第12話
――第5層の門前。
5人は駆け付けた警官に連行されるという宿命を辿ることになった。
ダンジョンに関わる警官は探索者ランクが高位に位置する者ばかり。抵抗など無意味なのだ。
彼らは…………探索者という名を冠することは二度とかなわないだろう。再会することもほぼない。
「本当に素材いらないの?」
「あっしは見返り目的で助けたのではありません。自己満足でござんすよ。それはあなたのものですから持って行ってください」
「……わかった。私は帰るわ。……正直もうこれ以上いたくない」
「あっしは療養を勧めますよ。しばらくは探索を休業したほうがいい」
「……ええ。本当にありがとう」
詩歌とハヤテはそうやり取りした後、詩歌は肩を落として地上へ向かった。その後姿は、今日の出来事で傷ついた若い魂の重さを物語っていた。
詩歌に対しては……去り際に一瞥を投げかけただけだった。その目には、言葉にならない複雑な感情が宿っていた。
詩歌の姿が闇に溶けるように消えると、ククルが首を傾げた。
「あの人お礼言わなかった」
「仕方がないだろう。彼女の目から見れば俺は何もしてないからな……」
むしろ余計なことをしてくれたと思ってるに違いない。
だがその感情の刃を俺に向けなかったのは……俺の立場上やむを得ぬ行動だったと理解していると……そう信じたい。
暗がりに取り残された俺たちの前で、沈黙が流れた。
…………。
それはかなり前から沸々と煮えたぎっていた。
五人がとんでもない悪人だと気づいた時から、そして――――見過ごした少女の存在を知った時、それは更に突沸した。
それから……少女が俺に何も反応を返さずに立ち去ったことで――――溢れた。
俺はとんがり帽子とマントと仮面を脱ぎ棄て、勢いよく地面に投げ捨てた。
「くそがああああああああっっ!!!」
「えっ!?」
「アスちゃんっ!?」
ハヤテとククルが俺の声に驚愕して振りむく。
この時、アストラルの正体がハヤテにバレているが、俺はそんなことはどうでも良かった!

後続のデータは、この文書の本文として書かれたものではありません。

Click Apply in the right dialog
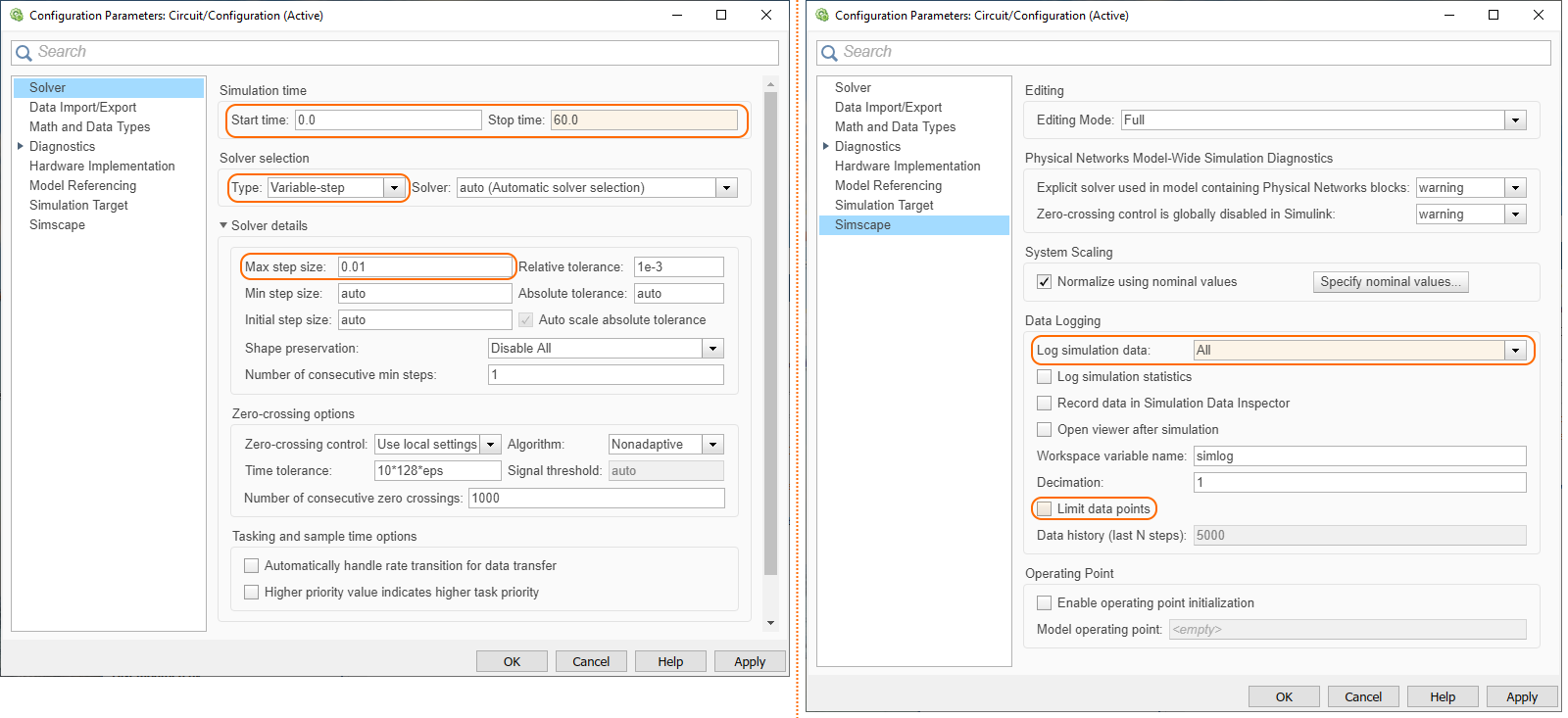 (1521, 696)
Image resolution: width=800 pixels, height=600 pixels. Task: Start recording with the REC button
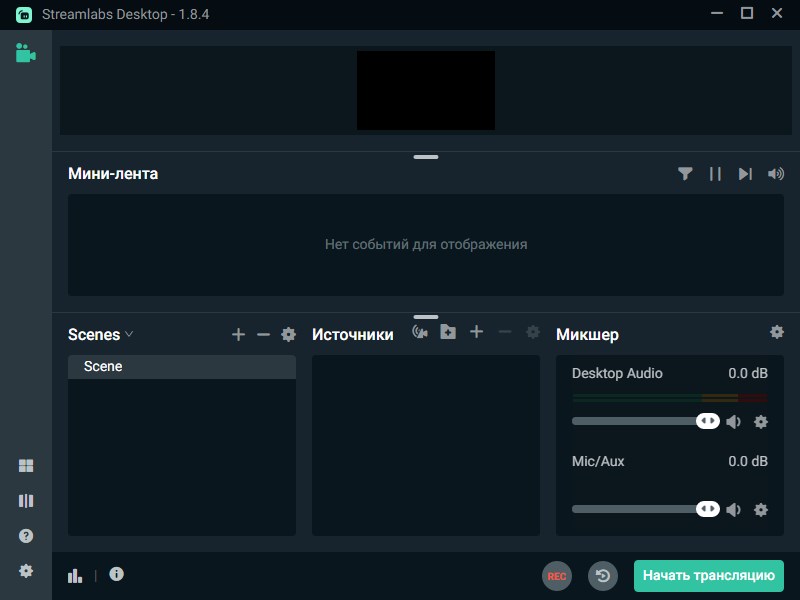tap(557, 576)
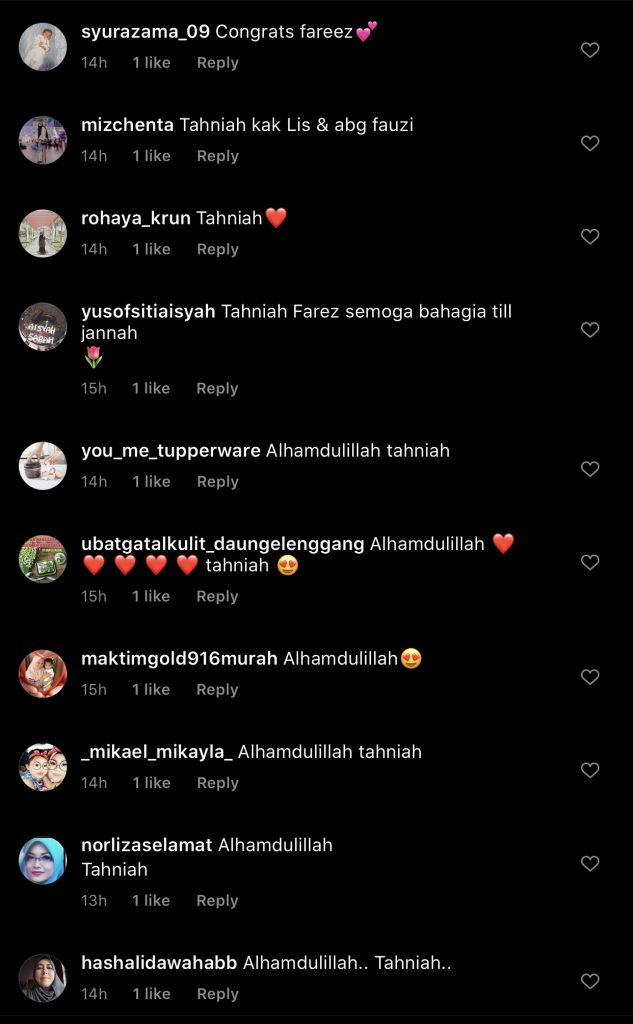View the 1 like on _mikael_mikayla_'s comment
This screenshot has width=633, height=1024.
(x=151, y=783)
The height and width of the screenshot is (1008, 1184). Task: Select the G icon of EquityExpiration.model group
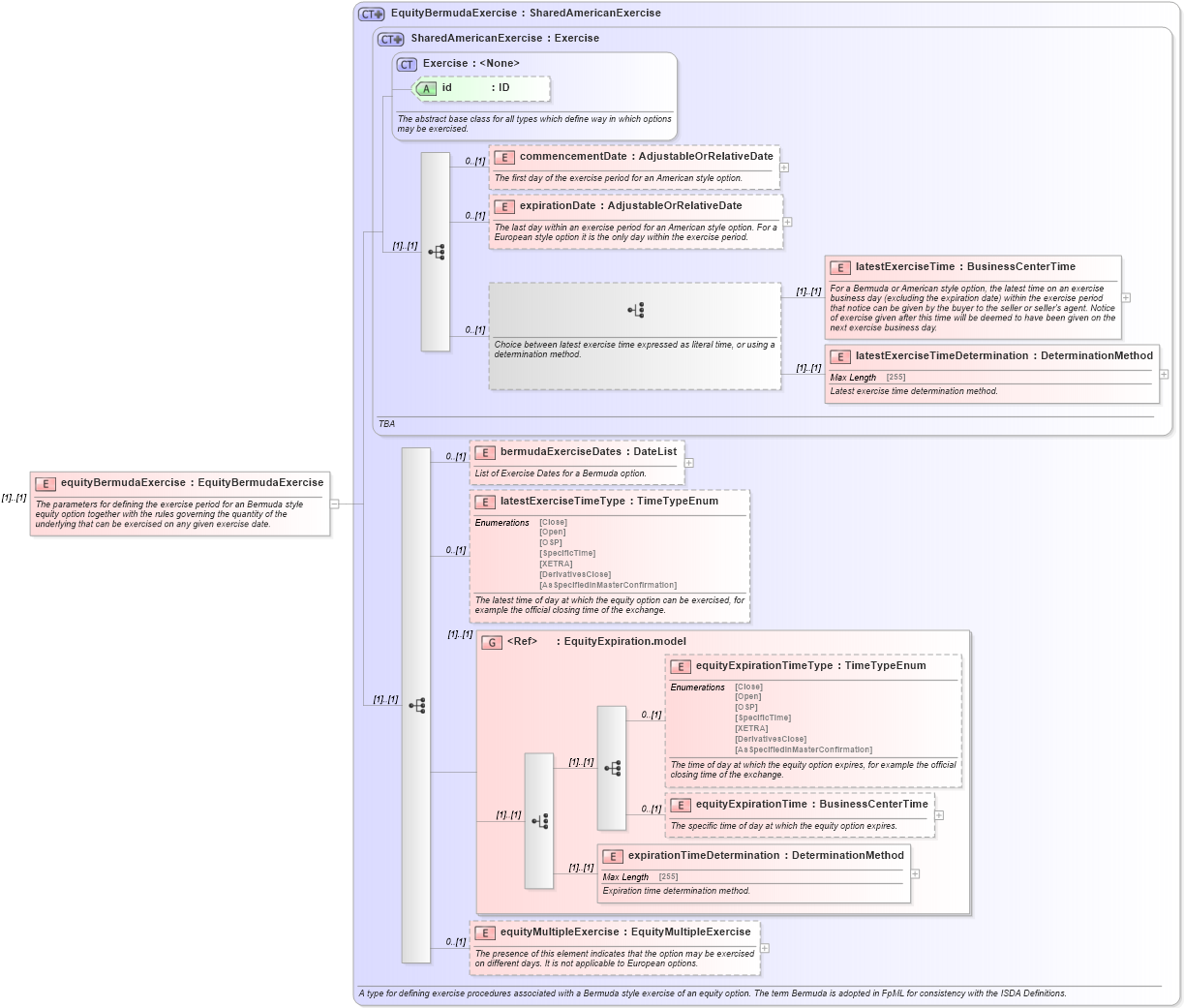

「確かに助ける奴を選別しないとは言ったよ! だが本当に助けるべき奴を助けないのは可笑しいだろうが! しかも命がけで守りながら助けたのはとんでもねえ奴で犯罪の片棒を担がれるところだった!! こんなの納得いくか! こんなのヒーローとして絶対可笑しいだろうがあっ!!」
覚悟はしていた。
ヒーロー活動といっても世間の風は冷たいだろうということも、恩を仇で返されるということも。
俺の中では想定内だし、受け入れる覚悟はしていたのだ。
だが――――これは違う――――。こんなのはヒーローじゃない。
「アスちゃん――――」
その時。
ふわりと、ククルが俺の体を優しく包み込んだ。
「アスちゃん凄いカッコ良かったよー。モンスターから食べられそうになってる人から必死に守りながら戦う姿本当にヒーローって感じだった。特に棺桶っぽいのに閉じ込めて杭を突き刺すのって必殺技って感じだよね!」
「ククル……」
それでも――俺を認めてくれることの存在が本当に嬉しかった。
「ありがとうな。だけどそれ…………励ましてるつもりだよな?」
「もち!」
ククルは親指を立ててどや顔した。
「感想言ってるだけじゃねえかあっ!」
「えへへ~、それほどでも~」
「微塵も誉めてねえよ!」
こいつぜんっぜん空気読まない!
「あと前々から思ってたが、なんで『アスちゃん』呼びなんだよ!」
「えー、だって阿須那なのかアストラルなのかどっち呼べばいいか分からないしいー、だったら『アスちゃん』て呼べばどっちにも対応出来て問題なし!」
「問題なし! じゃねえよっ!」
はあ……と、俺は膝をついて脱力した。
流されずにスルーしようと思ってたのに、結局流されてるじゃねえか俺ええ……。
「いやあ……お二人とも、仲が良いでござんすなあ」
「良いように見えるのか、これが!?」
もうこれ以上突っ込ませるのやめてくれ! 疲れるから!
「……あっしもアストラルがいなかったら間に合わなかった。そういう意味ではあっしも未熟でござんすよ。探索者が1年に何千人も命の危機に瀕している状況をあっし一人では止められない。だから――」
「一緒に協力しませんか? 『阿須那』」
「「え?」」
ここで…………俺は正体も本名もハヤテにばれてしまったことに気づいたのだった――――。